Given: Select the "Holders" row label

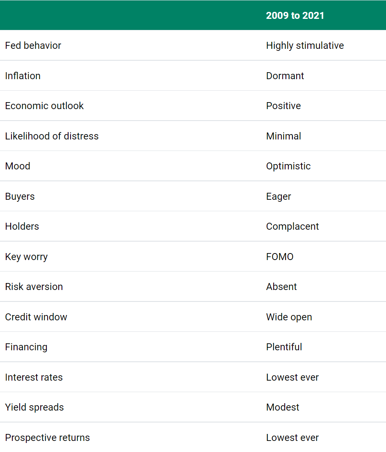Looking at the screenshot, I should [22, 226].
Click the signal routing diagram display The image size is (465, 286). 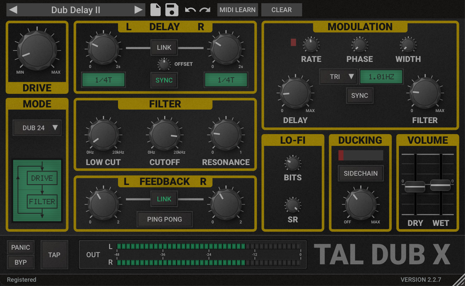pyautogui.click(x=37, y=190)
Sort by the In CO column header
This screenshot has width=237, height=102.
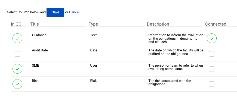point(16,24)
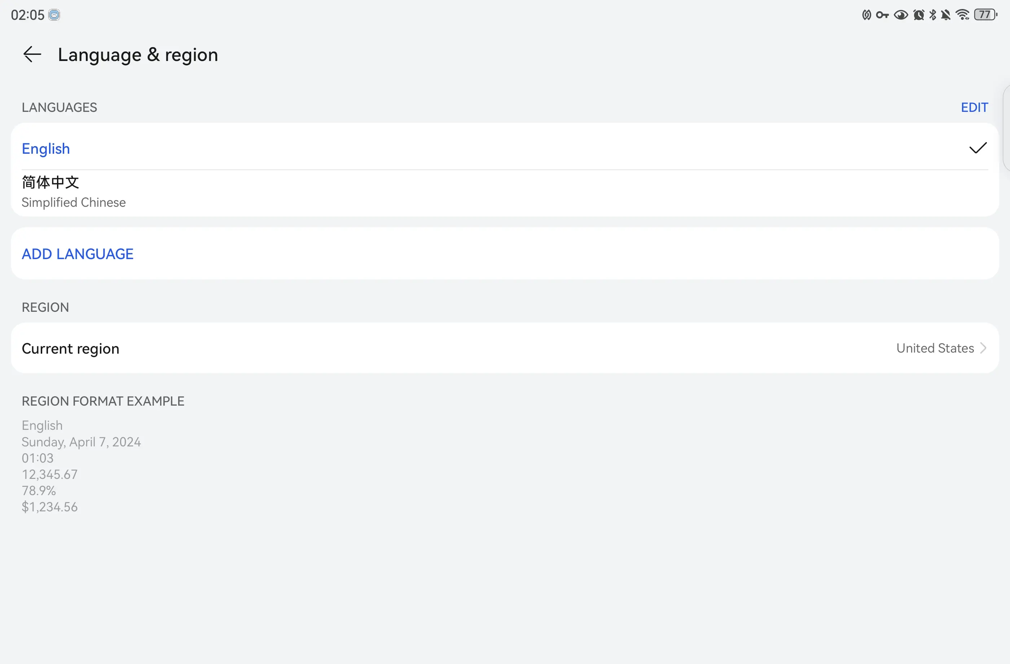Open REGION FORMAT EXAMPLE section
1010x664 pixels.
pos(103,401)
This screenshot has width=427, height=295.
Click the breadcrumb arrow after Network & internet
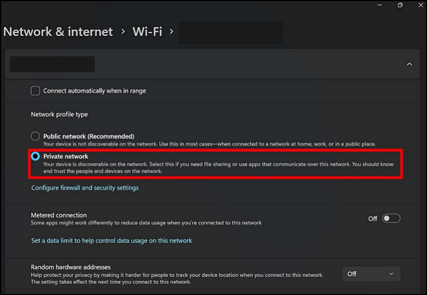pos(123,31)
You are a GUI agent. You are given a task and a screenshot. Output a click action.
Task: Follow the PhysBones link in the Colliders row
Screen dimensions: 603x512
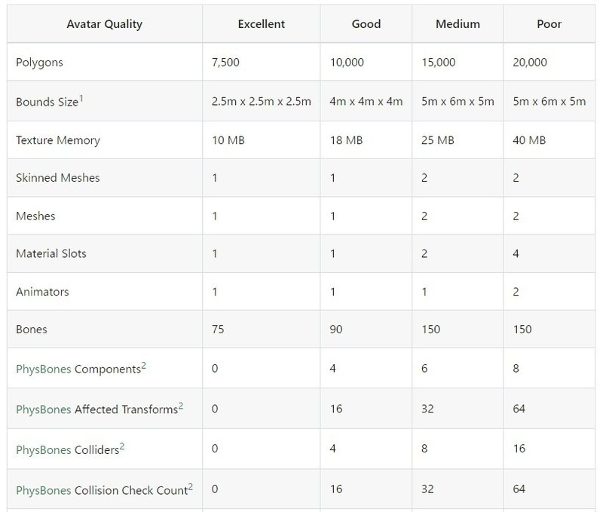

**What to work on**: Only the lines from the one that holds "This screenshot has width=427, height=295." through the end of the records above should be printed again, exactly as they are. Leave out the pictures.

**Answer area**:
This screenshot has width=427, height=295.
Click the breadcrumb arrow after Network & internet
pos(123,31)
You are a GUI agent. You are given a task and a screenshot. Output a click action.
Task: Follow the PhysBones link in the Colliders row
Screen dimensions: 603x512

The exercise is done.